“Conference in Jerusalem”
From Jerusalem to Pennsylvania: The Book of Acts
January 8, 2012
After a brief holiday break, we now return to our study of the book of Acts which we are calling, “From Jerusalem to Pennsylvania.”
Jesus told his disciples that they would be His witnesses in Jerusalem, Judea, Samaria, and to the ends of the Earth – which is where we now live!
And we’ve watched as the gospel has gone out. Starting with a bang at Pentecost in Jerusalem and then slowly but surely moving outward. Up to Samaria and then the establishing of that great missionary church in Antioch in Syria.
And, when we last left off, that Antioch church had sent Paul and Barnabas on the first missionary journey? Do you remember that?

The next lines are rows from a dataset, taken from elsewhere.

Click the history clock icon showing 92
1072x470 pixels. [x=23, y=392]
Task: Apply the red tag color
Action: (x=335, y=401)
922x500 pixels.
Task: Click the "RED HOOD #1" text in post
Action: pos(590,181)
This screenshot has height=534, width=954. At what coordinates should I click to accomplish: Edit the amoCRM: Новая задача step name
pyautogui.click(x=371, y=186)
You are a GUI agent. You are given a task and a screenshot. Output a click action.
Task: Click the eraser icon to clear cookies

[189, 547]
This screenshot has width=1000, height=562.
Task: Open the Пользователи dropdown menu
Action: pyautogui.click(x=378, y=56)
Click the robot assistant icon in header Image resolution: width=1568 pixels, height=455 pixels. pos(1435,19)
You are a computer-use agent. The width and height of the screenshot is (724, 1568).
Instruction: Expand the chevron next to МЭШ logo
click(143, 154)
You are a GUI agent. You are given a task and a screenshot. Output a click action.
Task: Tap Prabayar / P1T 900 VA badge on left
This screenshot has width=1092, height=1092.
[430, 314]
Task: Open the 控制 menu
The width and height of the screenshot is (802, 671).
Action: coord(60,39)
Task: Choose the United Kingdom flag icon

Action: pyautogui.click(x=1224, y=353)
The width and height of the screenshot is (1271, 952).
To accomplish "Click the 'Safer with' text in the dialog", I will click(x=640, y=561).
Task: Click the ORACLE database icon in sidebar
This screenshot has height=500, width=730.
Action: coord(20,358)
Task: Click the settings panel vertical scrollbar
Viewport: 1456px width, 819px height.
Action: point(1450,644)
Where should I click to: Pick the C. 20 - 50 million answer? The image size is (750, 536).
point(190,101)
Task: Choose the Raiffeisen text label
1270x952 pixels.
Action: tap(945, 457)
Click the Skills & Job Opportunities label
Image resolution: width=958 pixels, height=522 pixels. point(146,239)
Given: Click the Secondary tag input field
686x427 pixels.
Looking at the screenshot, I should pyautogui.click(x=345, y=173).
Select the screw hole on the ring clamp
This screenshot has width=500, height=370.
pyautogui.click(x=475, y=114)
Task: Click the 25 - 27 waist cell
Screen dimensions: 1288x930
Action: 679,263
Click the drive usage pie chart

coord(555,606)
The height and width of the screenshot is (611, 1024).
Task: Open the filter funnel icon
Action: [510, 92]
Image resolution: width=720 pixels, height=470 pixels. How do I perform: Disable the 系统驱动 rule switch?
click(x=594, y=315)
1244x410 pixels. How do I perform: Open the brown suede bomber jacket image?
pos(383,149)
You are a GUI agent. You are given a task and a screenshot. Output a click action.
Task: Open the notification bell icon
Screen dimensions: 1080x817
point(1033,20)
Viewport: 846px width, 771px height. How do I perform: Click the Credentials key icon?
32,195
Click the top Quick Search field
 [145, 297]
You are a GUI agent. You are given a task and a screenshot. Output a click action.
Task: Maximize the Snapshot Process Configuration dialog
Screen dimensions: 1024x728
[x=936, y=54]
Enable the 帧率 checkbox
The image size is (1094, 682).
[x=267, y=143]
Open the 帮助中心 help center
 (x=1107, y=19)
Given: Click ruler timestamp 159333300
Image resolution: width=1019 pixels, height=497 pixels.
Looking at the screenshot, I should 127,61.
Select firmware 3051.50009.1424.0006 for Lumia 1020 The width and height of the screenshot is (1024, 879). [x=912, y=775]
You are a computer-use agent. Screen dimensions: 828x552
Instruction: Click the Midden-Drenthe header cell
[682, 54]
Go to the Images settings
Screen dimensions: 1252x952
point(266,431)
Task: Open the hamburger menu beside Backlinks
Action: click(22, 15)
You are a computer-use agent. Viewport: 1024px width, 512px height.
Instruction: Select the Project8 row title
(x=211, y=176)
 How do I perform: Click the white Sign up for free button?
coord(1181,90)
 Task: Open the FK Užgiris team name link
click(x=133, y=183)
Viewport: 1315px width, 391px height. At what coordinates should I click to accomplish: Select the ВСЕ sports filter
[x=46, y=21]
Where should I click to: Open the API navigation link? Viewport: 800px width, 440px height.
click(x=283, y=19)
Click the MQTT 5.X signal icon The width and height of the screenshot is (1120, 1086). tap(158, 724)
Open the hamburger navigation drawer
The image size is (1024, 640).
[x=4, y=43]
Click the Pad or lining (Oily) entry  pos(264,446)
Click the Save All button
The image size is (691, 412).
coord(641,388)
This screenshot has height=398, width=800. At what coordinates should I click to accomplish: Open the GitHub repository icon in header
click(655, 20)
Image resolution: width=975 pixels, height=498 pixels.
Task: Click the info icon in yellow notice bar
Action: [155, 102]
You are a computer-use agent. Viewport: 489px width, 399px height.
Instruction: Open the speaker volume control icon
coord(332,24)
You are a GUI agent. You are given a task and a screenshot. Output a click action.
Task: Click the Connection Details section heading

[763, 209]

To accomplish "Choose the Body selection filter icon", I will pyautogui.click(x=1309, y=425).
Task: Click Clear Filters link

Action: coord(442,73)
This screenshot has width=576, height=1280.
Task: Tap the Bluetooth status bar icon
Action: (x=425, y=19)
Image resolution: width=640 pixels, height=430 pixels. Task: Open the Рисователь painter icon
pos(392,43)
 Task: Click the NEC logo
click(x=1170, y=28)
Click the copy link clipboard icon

Paul and Barnabas (and John Mark) had left Antioch, gone to Cyprus, gone to Perga. John Mark bailed on them there. Then Paul and Barnabas had gone to Pisidian Antioch, Iconium, Lystra, and Derbe.
And they encountered trouble at every spot. Sometimes they were taken for gods, but most of the time, they met with riots and had to leave in a hurry.
But they also established churches among the Gentiles!
And then they got back home and gave their report.
That’s where we left off last time.
The first missionary journey was wildly successful, especially among Gentiles.
Gentiles were turning to the Lord in good numbers.
And that’s exciting for us because, guess what we are? Gentiles.
In fact, the gospel is growing so much at this point that it won’t be long until the church is full of Gentiles, and Jews become a minority!
That was unthinkable at the beginning. The church was almost all Jewish, some weere Hebrew speaking, some were Greek speaking–but they were all Jews.
And then, we had those Samaritan half-breeds and that Ethiopian official. And then Cornelius. And then the folks up in the international church of Antioch.
And now this. Gentiles are coming in in droves!
And that presents a problem.
You might think that everyone would be happy that this is happening.
But not everyone is happy. There are, in fact, some people who are very unhappy.
And they present a problem to the church.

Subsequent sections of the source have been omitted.